This is a book about memory—Jewish memory. It tells the story of a soul’s descent into hell and, after a long and arduous journey, back into life.

But it’s also a book about something else, something that we hesitate to name. Something we fear to call attention to: T’chiat HaMetim, the revival of the dead. The theme of returning from death—death of the will, death of the heart, death of faith—runs all through A Damaged Mirror. But there is a deeper theme buried just beneath the surface, and it is that which makes this book a unique testimony for our times.

Isaiah’s words, “the earth will reveal her bloodshed and will no longer cover her slain,” are eerily appropriate to the phenomenon described in this book: a memory from beyond the grave takes form and substance, and stands in accusation against the murderers. In fact, this is not as rare a phenomenon as we might think.

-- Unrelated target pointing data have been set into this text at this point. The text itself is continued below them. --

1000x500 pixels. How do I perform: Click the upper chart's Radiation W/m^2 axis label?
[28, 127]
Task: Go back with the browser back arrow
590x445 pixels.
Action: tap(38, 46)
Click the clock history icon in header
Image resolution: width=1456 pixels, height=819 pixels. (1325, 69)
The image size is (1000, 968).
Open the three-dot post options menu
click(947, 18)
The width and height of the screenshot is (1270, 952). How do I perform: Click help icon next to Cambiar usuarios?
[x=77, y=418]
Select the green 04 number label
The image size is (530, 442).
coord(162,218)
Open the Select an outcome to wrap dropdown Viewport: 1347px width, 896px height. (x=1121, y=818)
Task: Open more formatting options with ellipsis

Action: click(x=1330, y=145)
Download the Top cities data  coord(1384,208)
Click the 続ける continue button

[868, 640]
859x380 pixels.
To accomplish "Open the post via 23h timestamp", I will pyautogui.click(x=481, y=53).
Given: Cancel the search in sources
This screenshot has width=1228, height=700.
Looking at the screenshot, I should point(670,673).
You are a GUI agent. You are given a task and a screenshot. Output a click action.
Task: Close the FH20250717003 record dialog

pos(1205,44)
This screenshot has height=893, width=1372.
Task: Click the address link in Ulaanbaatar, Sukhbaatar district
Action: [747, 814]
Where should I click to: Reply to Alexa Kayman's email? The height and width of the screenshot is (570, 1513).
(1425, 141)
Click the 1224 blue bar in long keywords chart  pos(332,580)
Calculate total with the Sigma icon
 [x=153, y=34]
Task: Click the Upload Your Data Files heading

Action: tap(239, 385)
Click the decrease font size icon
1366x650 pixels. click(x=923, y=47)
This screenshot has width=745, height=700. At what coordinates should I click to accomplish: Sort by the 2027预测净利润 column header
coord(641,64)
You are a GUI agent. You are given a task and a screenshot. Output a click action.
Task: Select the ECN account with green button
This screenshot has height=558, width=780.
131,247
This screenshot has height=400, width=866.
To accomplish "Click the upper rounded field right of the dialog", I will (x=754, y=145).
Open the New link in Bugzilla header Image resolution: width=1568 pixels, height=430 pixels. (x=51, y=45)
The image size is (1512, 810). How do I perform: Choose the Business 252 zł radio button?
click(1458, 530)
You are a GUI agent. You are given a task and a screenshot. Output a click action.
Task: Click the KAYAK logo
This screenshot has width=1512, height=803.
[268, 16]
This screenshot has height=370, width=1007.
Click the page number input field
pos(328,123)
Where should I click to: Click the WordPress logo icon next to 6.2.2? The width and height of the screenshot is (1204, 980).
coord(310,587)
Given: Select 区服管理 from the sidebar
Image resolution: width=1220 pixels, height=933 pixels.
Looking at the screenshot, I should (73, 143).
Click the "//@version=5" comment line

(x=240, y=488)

Perhaps this is simply the natural response of a people to sudden and traumatic loss of the memory of individuals—the memory must find another route to reach the next generation. Perhaps we are taking note of it now only because the magnitude of the catastrophe makes it impossible to ignore.

Perhaps. But perhaps this is something that we haven’t seen before, something different not only in degree but in substance.

Whichever is correct, we are led to ask a more pertinent question: could this phenomenon be the fulfillment of the prophetic vision?